§ **Required action**
Although the listing contains pictures, reproduce only its text, exactly as written.
(Dataset records begins)
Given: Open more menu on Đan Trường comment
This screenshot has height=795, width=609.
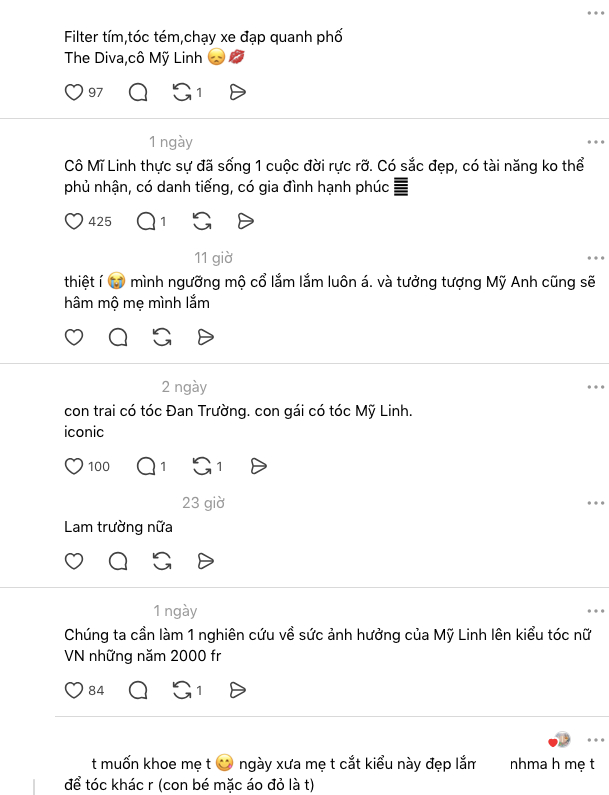Looking at the screenshot, I should 596,387.
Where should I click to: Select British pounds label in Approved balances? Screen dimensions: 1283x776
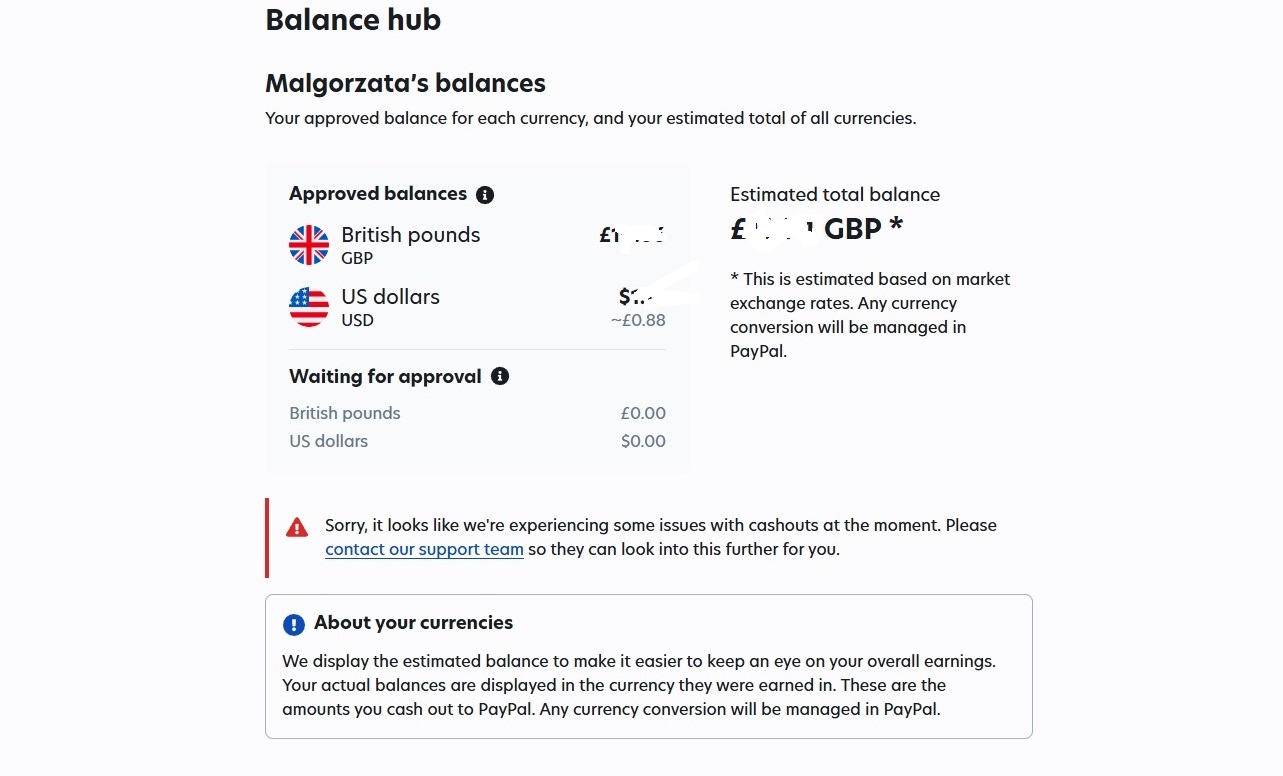[410, 235]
(Dataset records ends)
§ **Task result**
Given: Open more menu on Đan Trường comment
This screenshot has height=795, width=609.
Looking at the screenshot, I should 596,387.
Where should I click to: Select British pounds label in Approved balances? Screen dimensions: 1283x776
[410, 235]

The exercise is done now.